In [1]:
from transformers import BertTokenizer, BertLMHeadModel, AdamW

In [2]:
from torch.utils.data import Dataset, DataLoader

In [3]:
import torch

In [25]:
import torch.nn.functional as F

In [13]:
import sys
sys.path.append("..")

In [46]:
import os

In [14]:
from stats import AverageMeterSet, StatTracker

### Create Dataset

In [4]:
class CHILDESDataset(Dataset):
    def __init__(self, file_path):
        self.tokenizer = BertTokenizer.from_pretrained('bert-base-multilingual-uncased')
        
        self.sentences = []
        with open(file_path, "r") as f:
            for line in f:
                text = line.strip()
                self.sentences.append(text)
        encoded_data = self.tokenizer(self.sentences, return_tensors='pt', padding=True, truncation=True)
        
        self.input_ids = encoded_data['input_ids']
        self.token_type_ids = encoded_data['token_type_ids']
        self.attention_mask = encoded_data['attention_mask']

        
    def __len__(self):
        return len(self.sentences)

    def __getitem__(self, index):
        batch_dict = {'input_ids': self.input_ids[index], 
                      'token_type_ids': self.token_type_ids[index], 
                      'attention_mask': self.attention_mask[index],
                      'labels': self.input_ids[index]}

        return batch_dict

### Create Dataloaders

In [5]:
file_path = "../../../Data/model-sets/toy_train.txt"
batch_size = 10

In [6]:
train_dataset = CHILDESDataset(file_path)
train_dl = DataLoader(train_dataset, batch_size=batch_size,shuffle=True)

### Train function

In [61]:
def finetune_model(model, train_dataloader, val_dataloader, device, stat_tracker, n_epochs=30, lr=5e-5):
    optimizer = AdamW(model.parameters(), lr)
    for epoch in range(n_epochs):
        model.train()
        epoch_stats = AverageMeterSet()
        for batch in train_dataloader:
            optimizer.zero_grad()
            for key in batch:
                batch[key] = batch[key].to(device)
            outputs = model(**batch)
            loss = outputs[0]
            loss.backward()
            optimizer.step()
            epoch_stats.update('loss', loss, n=1)
        val_accuracy = test_finetuned_model(model, val_dataloader, device, stat_tracker, epoch, prefix="val")
        stat_tracker.record_stats(epoch_stats.averages(epoch, prefix="train"))
        print("val acc: "+ str(val_accuracy))
        print("loss :"+ str(epoch_stats.avgs['loss']))
    return model

### Test function

In [44]:
def test_finetuned_model(model, dataloader, device, stat_tracker, epoch=1, prefix='test'):
    model.eval()
    test_stats = AverageMeterSet()
    batch_size = dataloader.batch_size
    for batch in dataloader:
        for key in batch:
            batch[key] = batch[key].to(device)
        labels = batch['labels']
        outputs = model(**batch)
        distributions = F.log_softmax(outputs.logits, -1)
        predictions = torch.argmax(distributions, dim = -1)
        n_matches = torch.eq(predictions, labels).int()
        max_sequence_len = list(n_matches.size())[1]
        avg_sequence_accs = torch.sum(n_matches, 1)/max_sequence_len
        batch_accuracy = (torch.sum(avg_sequence_accs, 0)/avg_sequence_accs.size()[0]).item()
        test_stats.update('accuracy', batch_accuracy, n=1)
    stat_tracker.record_stats(test_stats.averages(epoch, prefix=prefix))
    
    return test_stats.avgs['accuracy']


### Finetune model

In [7]:
device = torch.device('cuda') if torch.cuda.is_available() else torch.device('cpu')

In [8]:
model = BertLMHeadModel.from_pretrained("bert-base-multilingual-uncased", return_dict=True, is_decoder = True)

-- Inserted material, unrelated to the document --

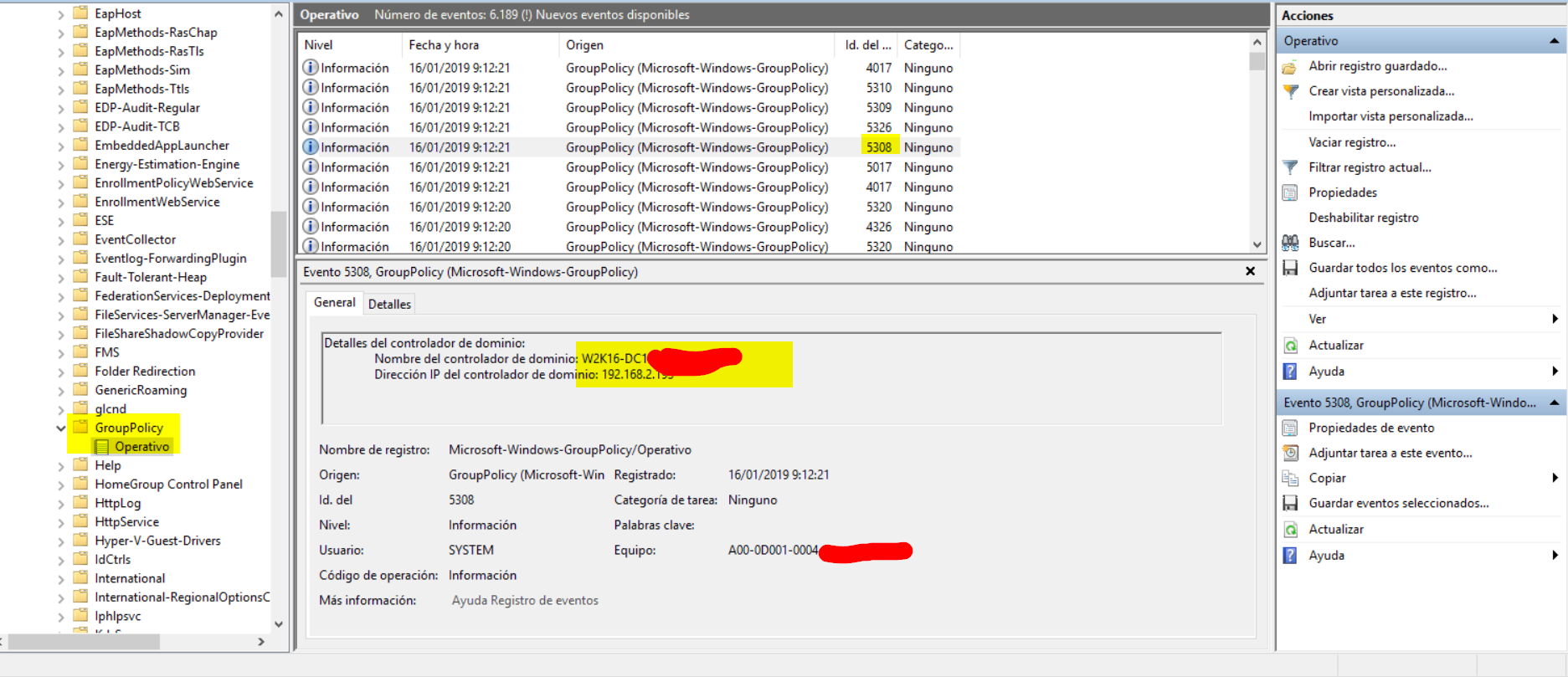
Task: Click the save icon for Guardar todos los eventos
Action: coord(1290,268)
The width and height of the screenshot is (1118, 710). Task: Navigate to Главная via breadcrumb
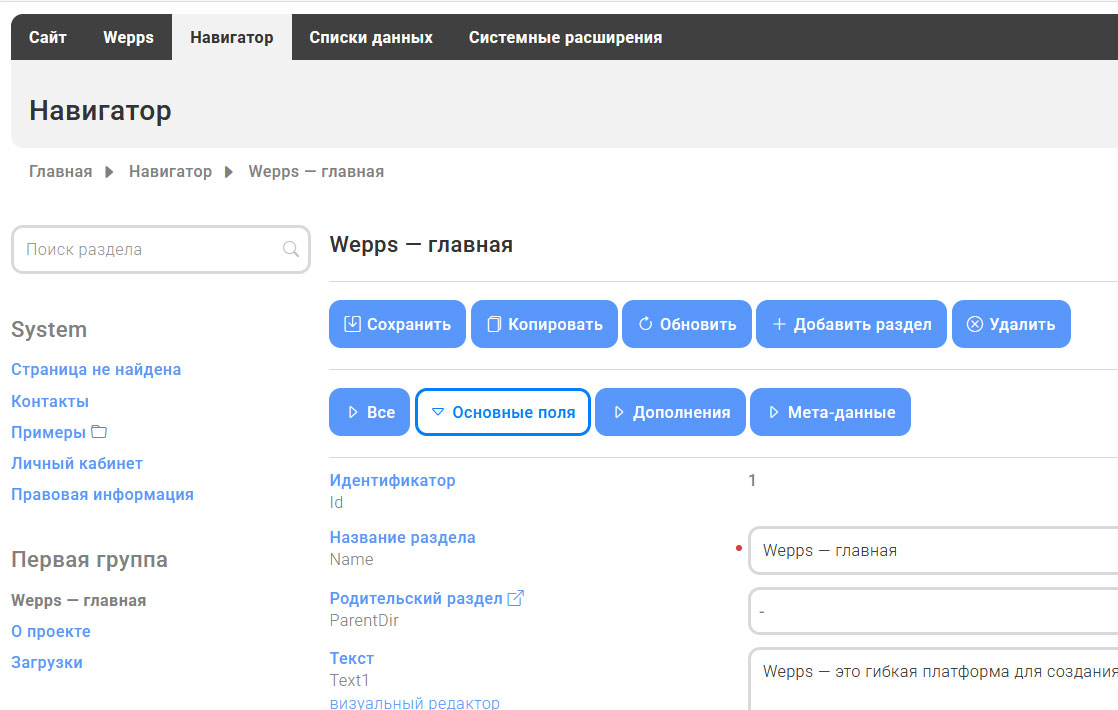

Some weights of the model checkpoint at bert-base-multilingual-uncased were not used when initializing BertLMHeadModel: ['cls.seq_relationship.weight', 'cls.seq_relationship.bias']
- This IS expected if you are initializing BertLMHeadModel from the checkpoint of a model trained on another task or with another architecture (e.g. initializing a BertForSequenceClassification model from a BertForPreTraining model).
- This IS NOT expected if you are initializing BertLMHeadModel from the checkpoint of a model that you expect to be exactly identical (initializing a BertForSequenceClassification model from a BertForSequenceClassification model).


In [9]:
model.to(device)

BertLMHeadModel(
  (bert): BertModel(
    (embeddings): BertEmbeddings(
      (word_embeddings): Embedding(105879, 768, padding_idx=0)
      (position_embeddings): Embedding(512, 768)
      (token_type_embeddings): Embedding(2, 768)
      (LayerNorm): LayerNorm((768,), eps=1e-12, elementwise_affine=True)
      (dropout): Dropout(p=0.1, inplace=False)
    )
    (encoder): BertEncoder(
      (layer): ModuleList(
        (0): BertLayer(
          (attention): BertAttention(
            (self): BertSelfAttention(
              (query): Linear(in_features=768, out_features=768, bias=True)
              (key): Linear(in_features=768, out_features=768, bias=True)
              (value): Linear(in_features=768, out_features=768, bias=True)
              (dropout): Dropout(p=0.1, inplace=False)
            )
            (output): BertSelfOutput(
              (dense): Linear(in_features=768, out_features=768, bias=True)
              (LayerNorm): LayerNorm((768,), eps=1e-12, elementwise_affine=T

In [55]:
stat_tracker = StatTracker(log_dir=os.path.join(".","tensorboard-log"))

log_dir: ./tensorboard-log


In [56]:
n_epochs = 3

In [63]:
lr = 1e-4

In [60]:
model = finetune_model(model, train_dl, train_dl, device, stat_tracker, n_epochs)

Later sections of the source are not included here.